Masjid Timbuktu
Pada masa kekalifahan, Afrika merupakan bagian dari pusat peradaban Islam di dunia. Di kawasan itu pernah tersimpan puluhan ribu naskah, tulisan, ataupun transkrip berbagai ilmu pengetahuan. Sayangnya, seiring dengan meredupnya pengaruh peradaban Islam, kawasan yang dahulunya merupakan pusat kemakmuran itu kini telah tenggelam dan hilang ditelan zaman.
Ini salah satu buktinya. Apakah Anda pernah mendengar nama Timbuktu? Nama itu tentu terdengar begitu asing. Sekarang, tak banyak yang bisa diceritakan dari kota tandus dan gersang yang berlokasi di Mali, Afrika Barat. Dunia saat ini tidak lagi mengenal Timbuktu sebagai pusat peradaban Islam di era modern. Dunia hanya mengenal Timbuktu sebagai kawasan berisikan bangunan antik yang hanya berfungsi sebagai cagar budaya saja.
Salah satu dari sisa-sisa kejayaan tersebut adalah Masjid Djinguereber. Arsitektur bangunan masjid terbesar di Timbuktu ini sangat unik karena dirancang dengan menggunakan material tanah lumpur, dengan arsitektur khas lokal dan warna alamiah cokelat lumpur. Masjid ini dibangun di masa kejayaan Timbuktu.
Di kala zaman keemasan itu, kota ini pernah memiliki sebuah perguruan tinggi dan madrasah tersohor dengan nama Sankore. Universitas Sankore dibangun pada tahun 1581 di atas kota kuno yang telah berdiri sejak abad 13-14. Saat itu, perguruan tinggi ini menjadi pusat pendidikan Islam, dengan kajian utama Alquran, astronomi, logika, serta sejarah. Salah satu tokoh cendekia ternama yang hidup masa itu adalah Ahmad Baba.

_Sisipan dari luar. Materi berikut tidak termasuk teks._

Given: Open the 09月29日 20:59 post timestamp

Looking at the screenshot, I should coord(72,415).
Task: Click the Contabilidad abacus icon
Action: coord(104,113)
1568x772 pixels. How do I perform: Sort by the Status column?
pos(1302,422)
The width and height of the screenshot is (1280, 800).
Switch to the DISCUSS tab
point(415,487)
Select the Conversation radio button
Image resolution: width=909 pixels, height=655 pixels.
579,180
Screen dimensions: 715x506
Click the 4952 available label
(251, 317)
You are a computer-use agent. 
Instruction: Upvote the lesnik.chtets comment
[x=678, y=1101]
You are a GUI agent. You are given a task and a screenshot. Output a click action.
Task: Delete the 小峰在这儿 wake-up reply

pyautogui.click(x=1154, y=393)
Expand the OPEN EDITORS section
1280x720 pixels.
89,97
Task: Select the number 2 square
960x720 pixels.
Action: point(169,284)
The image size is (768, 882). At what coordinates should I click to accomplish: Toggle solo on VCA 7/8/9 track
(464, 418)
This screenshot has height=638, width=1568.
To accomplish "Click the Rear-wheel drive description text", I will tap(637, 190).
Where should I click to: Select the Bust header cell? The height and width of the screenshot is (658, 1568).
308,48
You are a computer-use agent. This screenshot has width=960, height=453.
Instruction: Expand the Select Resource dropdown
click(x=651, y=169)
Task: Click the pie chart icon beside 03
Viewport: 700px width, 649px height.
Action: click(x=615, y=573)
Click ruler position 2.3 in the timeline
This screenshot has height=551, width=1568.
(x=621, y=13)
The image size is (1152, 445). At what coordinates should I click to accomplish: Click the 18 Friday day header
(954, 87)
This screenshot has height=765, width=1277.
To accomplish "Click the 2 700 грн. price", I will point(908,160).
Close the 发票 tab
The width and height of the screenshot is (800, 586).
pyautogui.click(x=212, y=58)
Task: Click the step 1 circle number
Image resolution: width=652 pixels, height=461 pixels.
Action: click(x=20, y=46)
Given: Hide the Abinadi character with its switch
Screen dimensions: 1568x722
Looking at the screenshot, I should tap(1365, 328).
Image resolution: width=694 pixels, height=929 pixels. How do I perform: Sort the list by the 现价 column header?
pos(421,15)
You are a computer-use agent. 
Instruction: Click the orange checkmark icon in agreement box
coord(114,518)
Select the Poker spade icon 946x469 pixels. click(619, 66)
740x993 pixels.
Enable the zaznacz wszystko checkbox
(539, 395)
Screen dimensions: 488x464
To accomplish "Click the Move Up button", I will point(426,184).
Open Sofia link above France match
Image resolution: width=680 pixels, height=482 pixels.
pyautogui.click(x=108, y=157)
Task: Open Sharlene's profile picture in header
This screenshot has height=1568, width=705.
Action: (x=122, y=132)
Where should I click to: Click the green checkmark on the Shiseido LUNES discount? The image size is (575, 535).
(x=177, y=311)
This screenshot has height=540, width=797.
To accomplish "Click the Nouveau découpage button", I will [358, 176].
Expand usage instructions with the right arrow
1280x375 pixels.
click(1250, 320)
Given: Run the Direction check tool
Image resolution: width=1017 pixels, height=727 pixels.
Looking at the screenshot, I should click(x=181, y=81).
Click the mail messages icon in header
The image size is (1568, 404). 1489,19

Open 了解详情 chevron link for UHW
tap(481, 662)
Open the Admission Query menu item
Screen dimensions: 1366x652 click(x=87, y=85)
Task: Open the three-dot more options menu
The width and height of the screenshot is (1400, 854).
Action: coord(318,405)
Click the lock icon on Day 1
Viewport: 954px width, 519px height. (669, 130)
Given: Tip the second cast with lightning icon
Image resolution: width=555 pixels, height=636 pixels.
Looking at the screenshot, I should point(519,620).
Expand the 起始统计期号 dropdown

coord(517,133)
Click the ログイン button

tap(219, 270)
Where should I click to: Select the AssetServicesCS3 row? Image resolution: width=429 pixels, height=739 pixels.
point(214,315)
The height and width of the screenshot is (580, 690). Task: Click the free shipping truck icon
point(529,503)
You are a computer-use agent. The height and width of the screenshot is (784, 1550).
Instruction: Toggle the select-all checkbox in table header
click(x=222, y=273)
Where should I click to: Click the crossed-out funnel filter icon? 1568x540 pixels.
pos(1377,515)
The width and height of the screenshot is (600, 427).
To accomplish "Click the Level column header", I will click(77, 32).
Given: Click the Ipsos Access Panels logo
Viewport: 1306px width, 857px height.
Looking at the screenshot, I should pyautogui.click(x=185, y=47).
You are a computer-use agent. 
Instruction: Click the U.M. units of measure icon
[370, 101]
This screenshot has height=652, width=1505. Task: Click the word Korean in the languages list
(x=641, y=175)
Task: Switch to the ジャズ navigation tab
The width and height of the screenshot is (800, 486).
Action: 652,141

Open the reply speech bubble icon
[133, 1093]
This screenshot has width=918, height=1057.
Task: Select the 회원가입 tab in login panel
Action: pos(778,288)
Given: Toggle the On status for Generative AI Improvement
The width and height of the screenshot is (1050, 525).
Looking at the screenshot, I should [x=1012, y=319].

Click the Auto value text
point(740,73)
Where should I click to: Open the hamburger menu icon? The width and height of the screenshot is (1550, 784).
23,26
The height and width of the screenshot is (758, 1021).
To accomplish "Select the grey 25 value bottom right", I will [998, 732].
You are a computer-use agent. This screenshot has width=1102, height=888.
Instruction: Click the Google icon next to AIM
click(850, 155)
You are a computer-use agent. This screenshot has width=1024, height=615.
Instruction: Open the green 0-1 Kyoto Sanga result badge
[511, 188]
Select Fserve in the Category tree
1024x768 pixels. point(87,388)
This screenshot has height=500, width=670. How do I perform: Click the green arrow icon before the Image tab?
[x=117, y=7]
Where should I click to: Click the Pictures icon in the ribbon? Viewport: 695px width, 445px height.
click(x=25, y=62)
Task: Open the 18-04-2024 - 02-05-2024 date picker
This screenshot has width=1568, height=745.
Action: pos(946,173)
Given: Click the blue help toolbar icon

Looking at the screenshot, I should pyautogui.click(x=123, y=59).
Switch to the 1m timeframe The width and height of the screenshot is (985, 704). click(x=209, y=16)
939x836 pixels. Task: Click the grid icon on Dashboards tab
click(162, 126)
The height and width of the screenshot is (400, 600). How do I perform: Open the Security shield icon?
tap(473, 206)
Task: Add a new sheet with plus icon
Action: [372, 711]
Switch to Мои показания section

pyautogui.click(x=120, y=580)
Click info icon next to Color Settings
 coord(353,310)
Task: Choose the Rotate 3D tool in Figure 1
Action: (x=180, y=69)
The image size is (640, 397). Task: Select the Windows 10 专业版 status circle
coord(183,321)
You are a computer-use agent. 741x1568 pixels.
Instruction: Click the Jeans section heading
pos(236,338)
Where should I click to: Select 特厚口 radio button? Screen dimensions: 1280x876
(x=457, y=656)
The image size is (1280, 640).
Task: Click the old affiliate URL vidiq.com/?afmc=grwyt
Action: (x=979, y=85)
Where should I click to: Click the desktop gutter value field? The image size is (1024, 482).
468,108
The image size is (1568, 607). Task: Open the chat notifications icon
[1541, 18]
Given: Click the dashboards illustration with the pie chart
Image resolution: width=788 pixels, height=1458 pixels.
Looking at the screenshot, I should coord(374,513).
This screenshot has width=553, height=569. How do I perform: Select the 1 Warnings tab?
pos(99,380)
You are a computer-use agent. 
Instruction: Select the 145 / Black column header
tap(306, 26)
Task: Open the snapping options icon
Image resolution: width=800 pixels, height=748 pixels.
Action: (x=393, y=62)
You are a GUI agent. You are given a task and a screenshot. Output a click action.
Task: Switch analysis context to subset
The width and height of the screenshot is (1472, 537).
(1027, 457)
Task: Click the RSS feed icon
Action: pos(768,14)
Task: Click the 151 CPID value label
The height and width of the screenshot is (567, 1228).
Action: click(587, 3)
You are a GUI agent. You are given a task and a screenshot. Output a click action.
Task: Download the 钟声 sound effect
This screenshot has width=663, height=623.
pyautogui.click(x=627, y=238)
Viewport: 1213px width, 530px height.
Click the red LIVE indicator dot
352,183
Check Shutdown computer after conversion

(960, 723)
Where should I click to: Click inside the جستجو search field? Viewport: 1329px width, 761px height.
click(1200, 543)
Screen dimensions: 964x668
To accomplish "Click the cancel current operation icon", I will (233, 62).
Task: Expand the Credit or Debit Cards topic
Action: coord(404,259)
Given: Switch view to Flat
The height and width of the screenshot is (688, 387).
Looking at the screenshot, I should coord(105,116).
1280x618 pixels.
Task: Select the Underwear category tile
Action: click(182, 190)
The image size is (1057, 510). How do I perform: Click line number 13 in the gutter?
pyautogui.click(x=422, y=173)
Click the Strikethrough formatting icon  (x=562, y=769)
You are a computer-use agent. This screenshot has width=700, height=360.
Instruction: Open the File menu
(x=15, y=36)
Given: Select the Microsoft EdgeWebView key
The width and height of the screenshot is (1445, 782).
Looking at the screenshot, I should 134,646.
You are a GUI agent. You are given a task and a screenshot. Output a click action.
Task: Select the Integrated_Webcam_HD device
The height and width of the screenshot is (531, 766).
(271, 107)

Bahkan, kota ini pun pernah menjadi pusat perdagangan yang ramai, hingga sebuah kebakaran hebat memusnahkan seluruh sisa-sisa peradaban yang ada di kota tersebut. Abad ke 15 dan 16 disebut-sebut sebagai masa keemasan Timbuktu. Musafir dari segala penjuru akan menyempatkan diri untuk singgah di kota ini, demi mendapatkan informasi-infiormasi dan pengetahuan baru dari kota tersebut.
Seiring kemajuan Timbuktu, cerita tentang kota itu segera menyebar ke penjuru dunia melalui kisah perjalanan yang ditulis Hasan ibn Muhammed al-Wazzan al-Fasi alias Leo Africanus atau Joannes Leo Africanus. Dalam perjalanannya, Ibnu Battuta juga pernah menyebut kota tersebut.
Kemerosotan kota ini semakin cepat setelah diinvasi oleh tentara kaum Morisco atau kaum Muslim Spanyol dan Portugis yang telah berpindah agama menjadi Katolik saat era penaklukan Spanyol. Mereka menginvasi Timbuktu untuk mendukung kepentingan kesultanan Marokko pada tahun 1591.